→ What is required: Copy out exactly the lines beginning with the one that contains "Given: Expand the X axis JD dropdown" and ending at the last line of the listing, skipping any pictures.

→ Records provided:
· · · ·

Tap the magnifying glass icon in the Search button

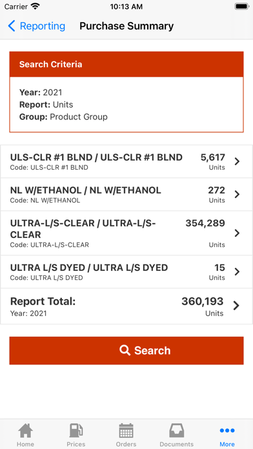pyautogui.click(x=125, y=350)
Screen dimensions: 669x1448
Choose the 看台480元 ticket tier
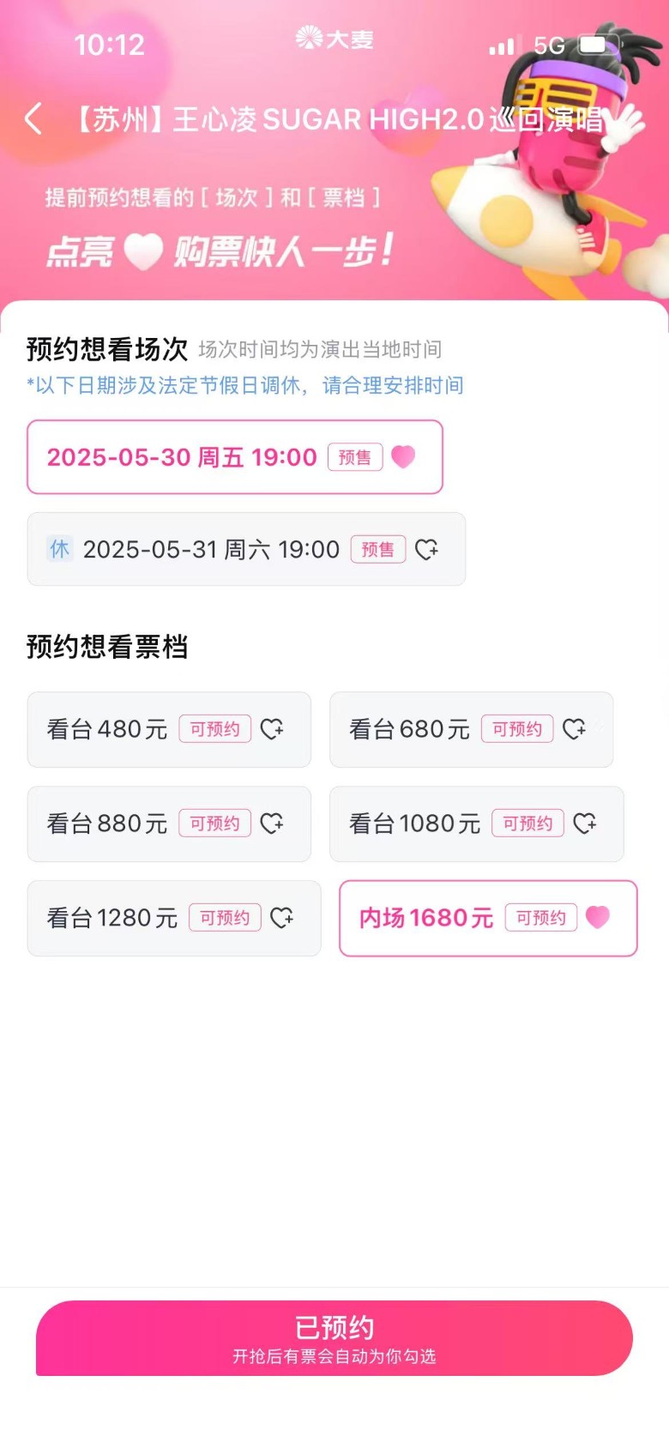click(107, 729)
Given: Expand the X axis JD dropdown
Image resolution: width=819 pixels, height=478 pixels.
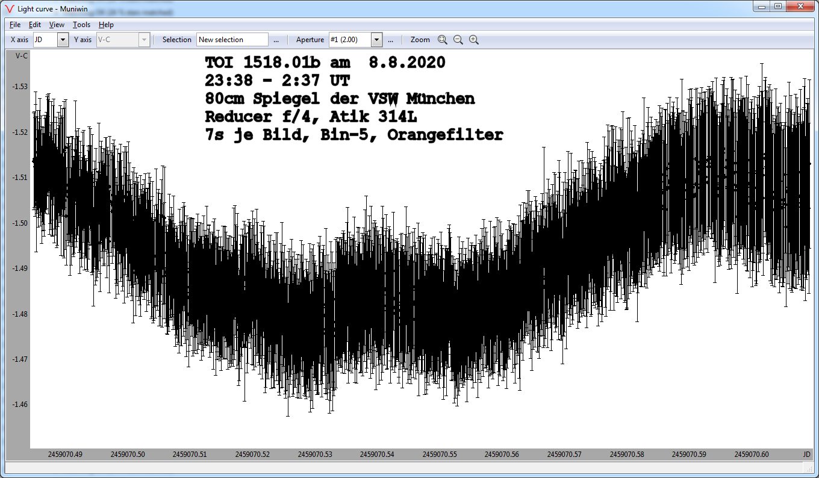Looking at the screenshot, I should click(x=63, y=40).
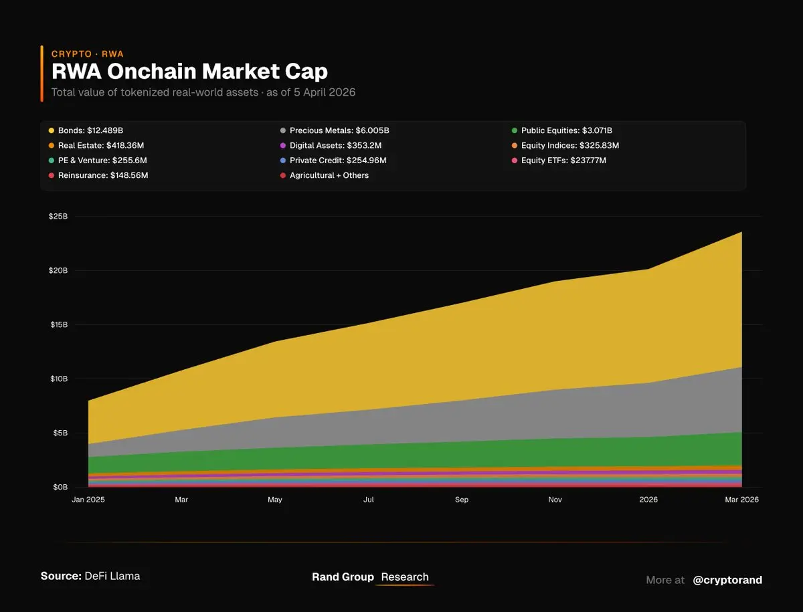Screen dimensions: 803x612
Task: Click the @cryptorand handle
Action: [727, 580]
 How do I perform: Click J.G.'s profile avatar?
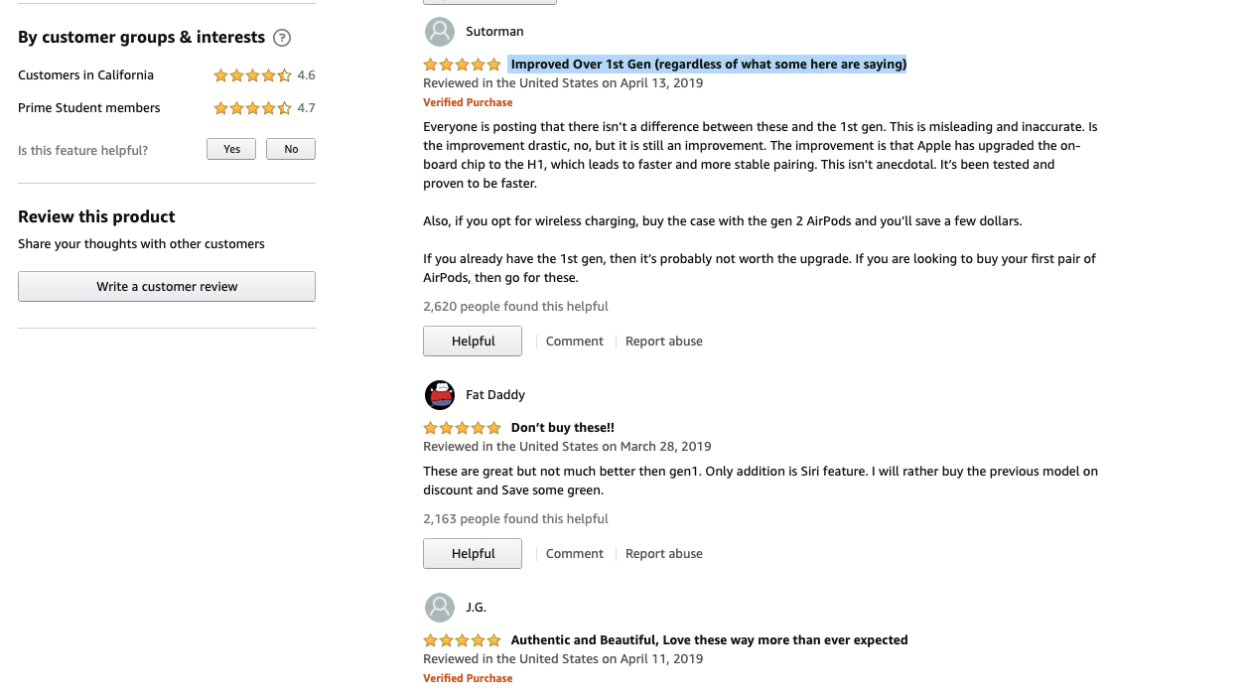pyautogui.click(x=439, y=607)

· · · ·

→ Answer to this exercise:
Given: Expand the X axis JD dropdown
Image resolution: width=819 pixels, height=478 pixels.
Looking at the screenshot, I should click(x=63, y=40).
Screen dimensions: 803x612
Task: Click the @cryptorand handle
Action: [727, 580]
 How do I perform: Click J.G.'s profile avatar?
pyautogui.click(x=439, y=607)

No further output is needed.